Parti du pouvoir 2.0 : Russie unie fait peau neuve avant les élections

Le premier ministre russe Dmitri Medvedev tient la parole lors d'une réunion du parti Russie unie à Moscou, le 6 février 2016.

Le premier ministre russe Dmitri Medvedev tient la parole lors d'une réunion du parti Russie unie à Moscou, le 6 février 2016.

Reuters
La campagne électorale fédérale de 2011 a été la moins réussie de l’histoire du parti Russie unie. Comment le parti au pouvoir russe se prépare-t-il aux élections de 2016 ?

Russie unie, le parti le plus influent de Russie et le plus proche du pouvoir, est confronté pour la première fois à des élections fédérales dans un contexte de déclin économique. Les élections, prévues en septembre 2016, préoccupent déjà les dirigeants du parti.

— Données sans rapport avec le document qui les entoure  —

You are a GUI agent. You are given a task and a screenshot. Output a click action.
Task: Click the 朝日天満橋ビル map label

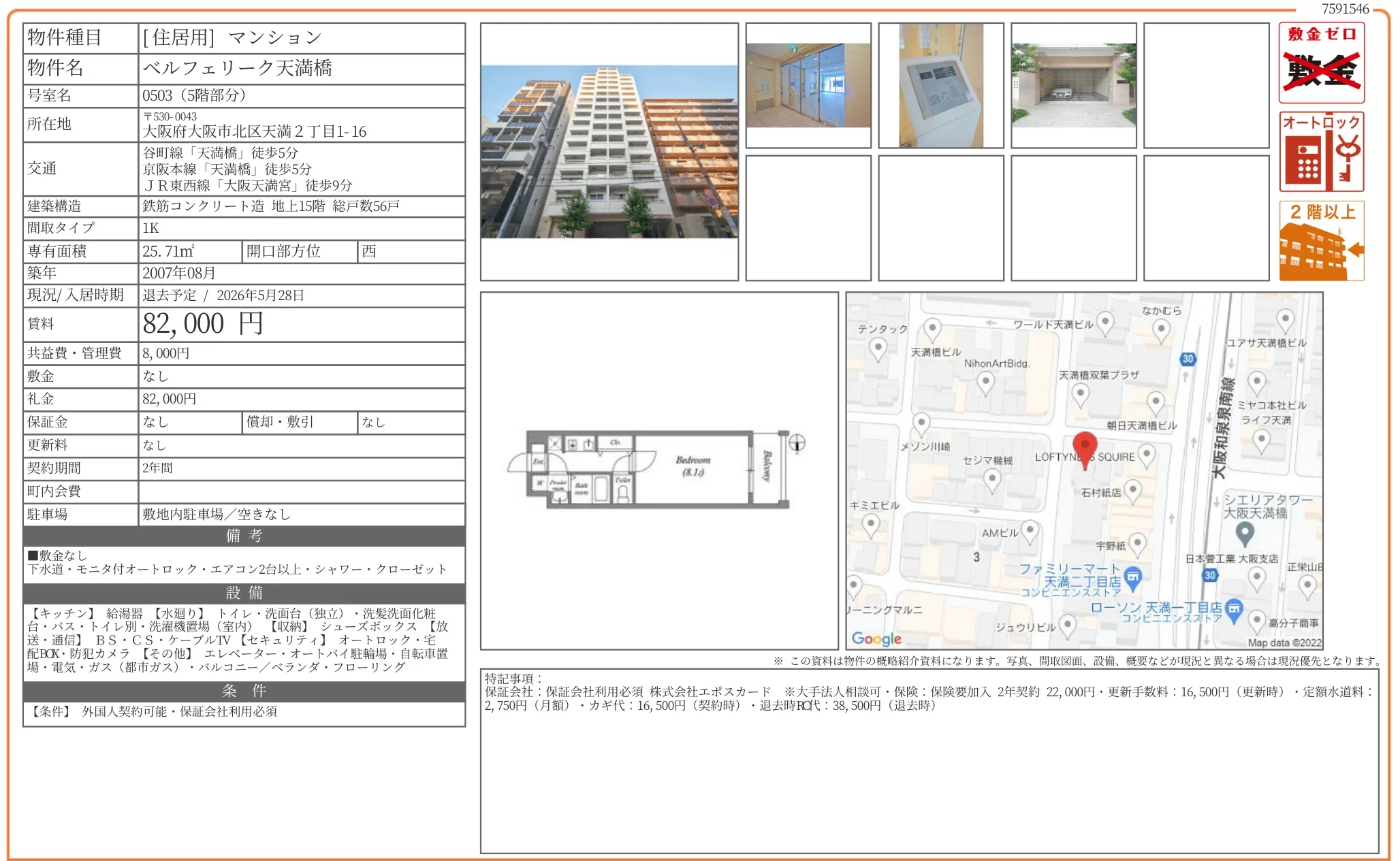click(x=1141, y=426)
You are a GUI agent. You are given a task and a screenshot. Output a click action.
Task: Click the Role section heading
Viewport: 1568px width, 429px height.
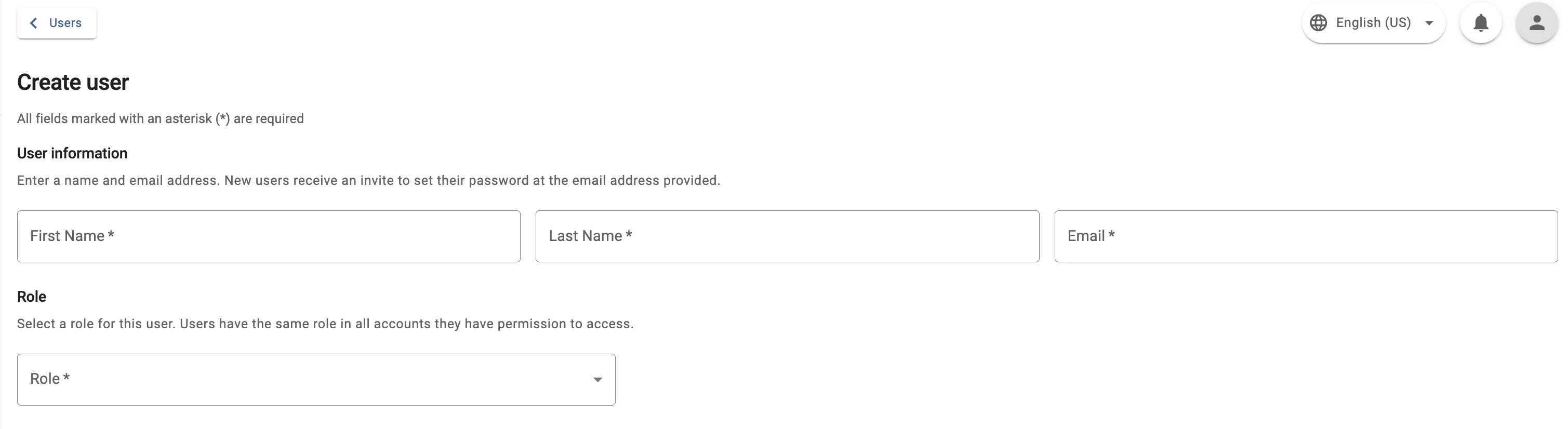click(x=32, y=297)
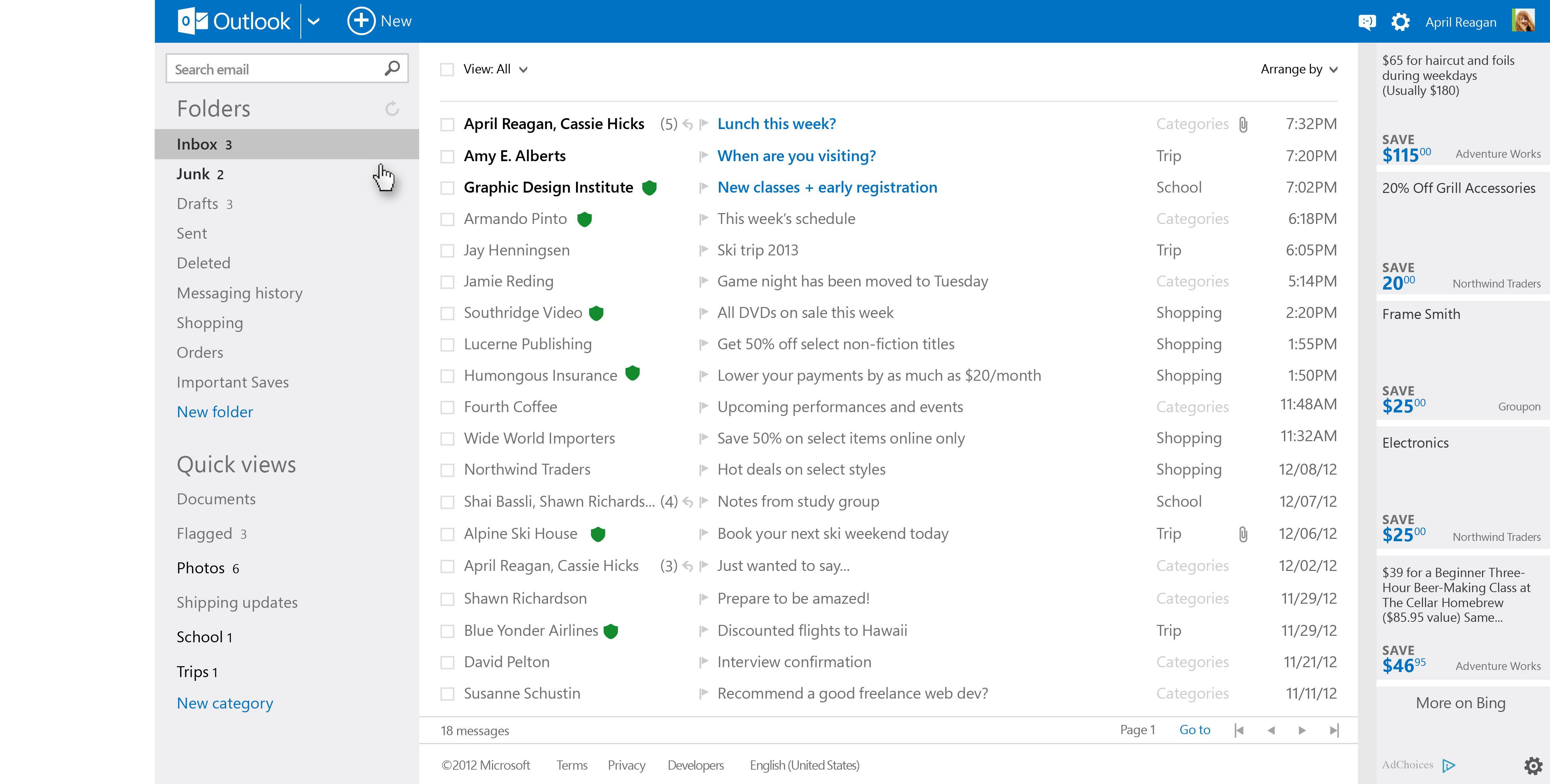Image resolution: width=1550 pixels, height=784 pixels.
Task: Refresh the Folders list
Action: 391,109
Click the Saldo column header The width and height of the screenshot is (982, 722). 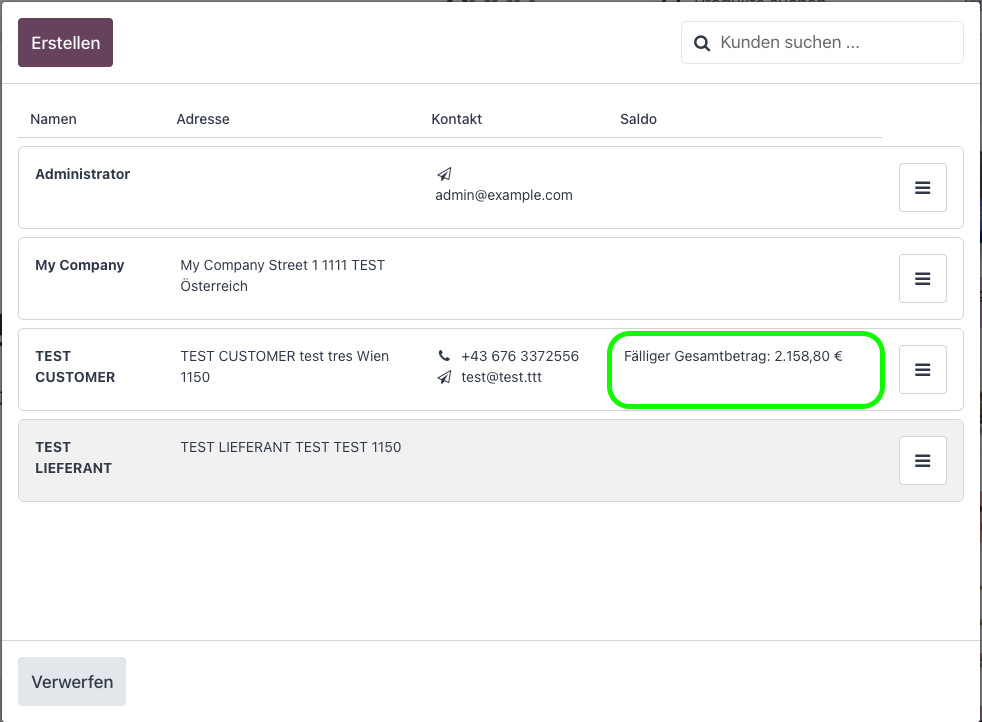click(638, 119)
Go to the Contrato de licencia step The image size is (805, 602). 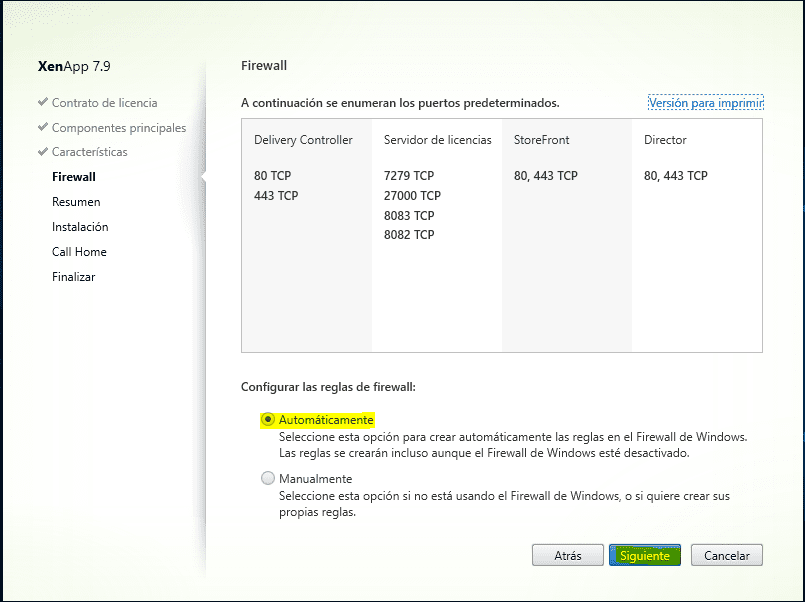(x=104, y=102)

Russie unie dispose aujourd’hui de la majorité à la Douma (chambre basse du parlement russe) et dans les parlements régionaux, mais les précédentes élections législatives de 2011 ont marqué une rupture dans l’histoire du parti. Accusations de fraudes, manifestations après l’annonce des résultats, et succès du slogan d’opposition « Russie unie, le parti des escrocs et des voleurs » ont porté un coup terrible à sa réputation.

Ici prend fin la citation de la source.